Goodreads is the world's largest site for readers and book recommendations, with over 150 million members and billions of data points about books, reviews, ratings, and reading habits. Whether you're building a book recommendation engine, conducting publishing market research, or analyzing reading trends, Goodreads holds the data you need.
In this comprehensive guide, we'll explore Goodreads' web structure, demonstrate how to extract book metadata, reviews, author information, and reading lists, and discuss practical approaches to scaling your scraping pipeline.
Why Scrape Goodreads?
Since Goodreads deprecated its public API in December 2020, scraping has become the primary method for accessing its data programmatically.

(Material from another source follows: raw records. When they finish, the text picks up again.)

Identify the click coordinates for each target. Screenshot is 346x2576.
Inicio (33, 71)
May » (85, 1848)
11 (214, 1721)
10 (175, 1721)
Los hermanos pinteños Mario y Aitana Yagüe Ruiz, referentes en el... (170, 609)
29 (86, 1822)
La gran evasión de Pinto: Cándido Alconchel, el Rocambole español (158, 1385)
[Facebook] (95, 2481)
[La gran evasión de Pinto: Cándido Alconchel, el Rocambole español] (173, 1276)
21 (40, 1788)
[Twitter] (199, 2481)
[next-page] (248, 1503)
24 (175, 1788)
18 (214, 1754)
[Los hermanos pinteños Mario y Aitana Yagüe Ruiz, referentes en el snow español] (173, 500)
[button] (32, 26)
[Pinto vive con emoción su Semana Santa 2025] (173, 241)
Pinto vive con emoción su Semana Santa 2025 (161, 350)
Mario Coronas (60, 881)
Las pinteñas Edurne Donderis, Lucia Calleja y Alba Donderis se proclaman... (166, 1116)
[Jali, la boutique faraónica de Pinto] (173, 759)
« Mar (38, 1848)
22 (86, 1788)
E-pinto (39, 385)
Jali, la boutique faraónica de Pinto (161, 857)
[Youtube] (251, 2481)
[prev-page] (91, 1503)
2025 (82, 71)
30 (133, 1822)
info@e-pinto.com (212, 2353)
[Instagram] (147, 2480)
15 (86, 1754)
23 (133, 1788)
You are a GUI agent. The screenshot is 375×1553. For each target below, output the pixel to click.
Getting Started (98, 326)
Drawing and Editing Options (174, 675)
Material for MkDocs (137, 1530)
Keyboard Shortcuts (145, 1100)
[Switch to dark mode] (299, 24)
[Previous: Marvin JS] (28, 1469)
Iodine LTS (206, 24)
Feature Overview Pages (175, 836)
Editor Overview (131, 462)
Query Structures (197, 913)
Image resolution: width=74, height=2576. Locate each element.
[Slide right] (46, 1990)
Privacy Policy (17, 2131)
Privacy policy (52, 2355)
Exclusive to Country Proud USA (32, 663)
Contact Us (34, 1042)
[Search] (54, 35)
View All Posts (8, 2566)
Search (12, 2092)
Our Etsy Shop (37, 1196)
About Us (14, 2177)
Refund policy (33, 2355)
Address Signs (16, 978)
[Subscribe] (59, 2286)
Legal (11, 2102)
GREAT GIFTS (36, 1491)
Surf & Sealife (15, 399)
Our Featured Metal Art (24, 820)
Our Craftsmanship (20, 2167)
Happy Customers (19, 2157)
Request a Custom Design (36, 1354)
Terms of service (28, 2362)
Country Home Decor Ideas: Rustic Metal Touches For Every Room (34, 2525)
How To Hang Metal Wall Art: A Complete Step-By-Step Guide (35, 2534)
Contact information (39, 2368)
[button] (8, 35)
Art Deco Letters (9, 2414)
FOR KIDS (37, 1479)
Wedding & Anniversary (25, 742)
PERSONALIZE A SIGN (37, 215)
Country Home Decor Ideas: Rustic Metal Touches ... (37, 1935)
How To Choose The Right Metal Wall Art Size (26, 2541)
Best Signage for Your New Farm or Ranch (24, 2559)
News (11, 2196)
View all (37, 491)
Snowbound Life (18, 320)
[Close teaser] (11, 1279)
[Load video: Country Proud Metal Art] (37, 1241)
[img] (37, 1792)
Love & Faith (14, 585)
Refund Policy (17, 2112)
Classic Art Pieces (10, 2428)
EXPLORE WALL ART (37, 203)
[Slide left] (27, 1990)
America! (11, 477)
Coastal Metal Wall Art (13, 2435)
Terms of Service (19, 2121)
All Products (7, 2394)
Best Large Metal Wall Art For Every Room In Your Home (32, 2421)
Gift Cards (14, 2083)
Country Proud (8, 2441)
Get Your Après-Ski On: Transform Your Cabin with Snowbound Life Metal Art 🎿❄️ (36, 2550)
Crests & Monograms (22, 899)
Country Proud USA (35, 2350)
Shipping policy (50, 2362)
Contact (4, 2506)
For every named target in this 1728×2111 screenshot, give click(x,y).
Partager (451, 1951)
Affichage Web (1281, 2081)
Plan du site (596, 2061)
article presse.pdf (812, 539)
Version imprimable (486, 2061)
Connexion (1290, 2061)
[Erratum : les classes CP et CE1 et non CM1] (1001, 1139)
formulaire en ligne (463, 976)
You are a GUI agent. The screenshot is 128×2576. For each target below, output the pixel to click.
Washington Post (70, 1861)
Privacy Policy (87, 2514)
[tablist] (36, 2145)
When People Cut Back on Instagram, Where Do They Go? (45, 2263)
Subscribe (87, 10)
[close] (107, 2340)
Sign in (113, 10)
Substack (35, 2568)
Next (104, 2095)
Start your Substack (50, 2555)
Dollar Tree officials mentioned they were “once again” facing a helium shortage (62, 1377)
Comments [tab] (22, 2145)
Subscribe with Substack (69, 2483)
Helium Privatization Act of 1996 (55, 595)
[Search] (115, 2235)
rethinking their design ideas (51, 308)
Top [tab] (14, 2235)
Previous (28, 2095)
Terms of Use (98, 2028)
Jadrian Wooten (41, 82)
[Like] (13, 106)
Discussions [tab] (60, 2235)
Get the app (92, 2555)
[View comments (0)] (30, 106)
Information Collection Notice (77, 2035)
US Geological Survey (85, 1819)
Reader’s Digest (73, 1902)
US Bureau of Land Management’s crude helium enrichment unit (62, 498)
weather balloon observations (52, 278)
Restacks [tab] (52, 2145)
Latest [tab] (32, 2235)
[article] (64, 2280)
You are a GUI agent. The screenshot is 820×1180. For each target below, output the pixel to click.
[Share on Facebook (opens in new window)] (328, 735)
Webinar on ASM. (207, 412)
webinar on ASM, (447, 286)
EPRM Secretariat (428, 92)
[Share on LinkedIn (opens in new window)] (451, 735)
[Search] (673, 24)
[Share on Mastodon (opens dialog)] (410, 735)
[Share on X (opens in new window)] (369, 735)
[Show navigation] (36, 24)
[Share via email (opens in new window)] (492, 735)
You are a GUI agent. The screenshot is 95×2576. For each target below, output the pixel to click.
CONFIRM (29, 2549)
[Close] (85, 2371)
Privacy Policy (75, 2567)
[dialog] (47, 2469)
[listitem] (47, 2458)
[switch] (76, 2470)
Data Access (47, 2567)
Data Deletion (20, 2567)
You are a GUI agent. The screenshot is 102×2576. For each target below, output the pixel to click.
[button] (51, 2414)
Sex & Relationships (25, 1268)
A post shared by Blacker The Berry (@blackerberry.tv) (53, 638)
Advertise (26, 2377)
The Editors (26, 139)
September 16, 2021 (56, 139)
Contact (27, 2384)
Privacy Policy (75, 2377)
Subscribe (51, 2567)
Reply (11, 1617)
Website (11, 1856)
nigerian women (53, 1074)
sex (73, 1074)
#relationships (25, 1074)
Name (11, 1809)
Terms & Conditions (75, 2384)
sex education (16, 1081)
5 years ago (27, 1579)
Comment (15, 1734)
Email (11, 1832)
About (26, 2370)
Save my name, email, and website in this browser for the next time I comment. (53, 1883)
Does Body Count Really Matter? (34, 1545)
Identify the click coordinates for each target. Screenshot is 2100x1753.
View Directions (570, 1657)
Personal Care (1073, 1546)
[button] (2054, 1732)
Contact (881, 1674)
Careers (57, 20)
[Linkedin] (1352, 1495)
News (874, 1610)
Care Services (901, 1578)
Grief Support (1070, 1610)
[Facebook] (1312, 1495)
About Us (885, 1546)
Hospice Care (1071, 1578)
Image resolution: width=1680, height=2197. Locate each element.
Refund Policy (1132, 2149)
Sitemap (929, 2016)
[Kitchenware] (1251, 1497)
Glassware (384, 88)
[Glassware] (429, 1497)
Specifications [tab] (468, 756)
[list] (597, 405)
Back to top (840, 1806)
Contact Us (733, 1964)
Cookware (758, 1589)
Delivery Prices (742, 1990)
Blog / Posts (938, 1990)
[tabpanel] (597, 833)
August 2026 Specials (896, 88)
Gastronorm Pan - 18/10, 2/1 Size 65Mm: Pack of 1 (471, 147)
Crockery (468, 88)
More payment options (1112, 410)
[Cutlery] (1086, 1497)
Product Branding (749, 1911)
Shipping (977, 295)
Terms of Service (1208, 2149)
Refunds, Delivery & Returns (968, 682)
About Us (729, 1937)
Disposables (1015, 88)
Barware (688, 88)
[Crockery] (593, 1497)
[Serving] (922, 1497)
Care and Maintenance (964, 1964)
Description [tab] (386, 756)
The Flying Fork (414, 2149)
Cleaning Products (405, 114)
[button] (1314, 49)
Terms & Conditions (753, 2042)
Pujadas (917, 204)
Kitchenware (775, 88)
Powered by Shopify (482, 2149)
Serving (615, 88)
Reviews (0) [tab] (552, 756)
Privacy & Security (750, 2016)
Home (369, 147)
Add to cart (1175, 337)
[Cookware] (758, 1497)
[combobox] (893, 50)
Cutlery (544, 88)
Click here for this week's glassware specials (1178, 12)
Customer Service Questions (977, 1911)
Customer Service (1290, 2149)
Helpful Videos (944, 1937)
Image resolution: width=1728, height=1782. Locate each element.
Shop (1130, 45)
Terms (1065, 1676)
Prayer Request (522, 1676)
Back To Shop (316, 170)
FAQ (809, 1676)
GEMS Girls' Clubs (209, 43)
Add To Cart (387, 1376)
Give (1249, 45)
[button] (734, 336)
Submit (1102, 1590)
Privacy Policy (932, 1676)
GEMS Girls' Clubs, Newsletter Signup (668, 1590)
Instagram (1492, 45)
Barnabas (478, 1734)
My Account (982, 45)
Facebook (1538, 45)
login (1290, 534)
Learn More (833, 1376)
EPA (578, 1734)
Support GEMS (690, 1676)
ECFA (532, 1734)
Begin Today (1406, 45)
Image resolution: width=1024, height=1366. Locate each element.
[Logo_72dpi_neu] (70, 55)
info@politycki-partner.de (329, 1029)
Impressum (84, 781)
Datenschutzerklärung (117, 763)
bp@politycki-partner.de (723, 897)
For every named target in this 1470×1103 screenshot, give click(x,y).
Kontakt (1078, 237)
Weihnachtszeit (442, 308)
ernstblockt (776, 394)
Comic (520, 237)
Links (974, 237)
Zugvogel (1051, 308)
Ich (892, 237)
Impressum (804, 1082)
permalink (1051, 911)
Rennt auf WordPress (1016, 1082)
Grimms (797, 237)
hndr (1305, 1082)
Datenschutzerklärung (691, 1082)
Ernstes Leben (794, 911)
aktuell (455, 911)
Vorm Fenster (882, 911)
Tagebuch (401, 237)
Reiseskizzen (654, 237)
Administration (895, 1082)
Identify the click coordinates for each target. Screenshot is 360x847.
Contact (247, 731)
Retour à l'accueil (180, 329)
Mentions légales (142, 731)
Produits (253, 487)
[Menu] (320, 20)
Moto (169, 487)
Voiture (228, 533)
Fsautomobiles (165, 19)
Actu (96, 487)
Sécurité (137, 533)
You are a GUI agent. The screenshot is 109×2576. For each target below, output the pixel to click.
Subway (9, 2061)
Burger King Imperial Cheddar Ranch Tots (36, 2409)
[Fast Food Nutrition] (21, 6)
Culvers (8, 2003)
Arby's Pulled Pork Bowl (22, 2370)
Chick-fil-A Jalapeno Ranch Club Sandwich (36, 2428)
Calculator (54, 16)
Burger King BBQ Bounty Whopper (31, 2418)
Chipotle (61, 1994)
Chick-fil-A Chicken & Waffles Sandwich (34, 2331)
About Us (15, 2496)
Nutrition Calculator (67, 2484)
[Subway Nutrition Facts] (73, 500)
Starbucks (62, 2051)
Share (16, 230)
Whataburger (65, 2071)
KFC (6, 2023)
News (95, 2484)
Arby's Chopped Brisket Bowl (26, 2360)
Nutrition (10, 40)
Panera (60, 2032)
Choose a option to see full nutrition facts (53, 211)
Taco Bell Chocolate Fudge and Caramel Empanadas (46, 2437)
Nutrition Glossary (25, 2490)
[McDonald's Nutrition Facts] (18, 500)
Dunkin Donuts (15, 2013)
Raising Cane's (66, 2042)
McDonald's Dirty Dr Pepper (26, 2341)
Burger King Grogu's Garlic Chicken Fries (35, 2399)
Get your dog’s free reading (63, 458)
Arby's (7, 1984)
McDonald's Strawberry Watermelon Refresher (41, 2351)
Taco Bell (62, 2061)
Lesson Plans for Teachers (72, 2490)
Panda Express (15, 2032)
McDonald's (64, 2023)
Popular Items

Common use cases include:
- Publishing market research: Analyze what genres, themes, and cover styles are trending
- Book recommendation engines: Build personalized recommendation systems using rating and review data
- Author analytics: Track an author's review velocity, rating trends, and audience growth
- Competitive analysis for authors: Compare your book's performance against similar titles
- Library and bookstore inventory: Match inventory to trending titles and reader demand
- Academic research: Study reading patterns, literary trends, and cultural analysis
- Price comparison tools: Cross-reference Goodreads ratings with prices from retailers
The deprecation of the official API actually increased the demand for scraping solutions, as thousands of apps and researchers lost their primary data access method.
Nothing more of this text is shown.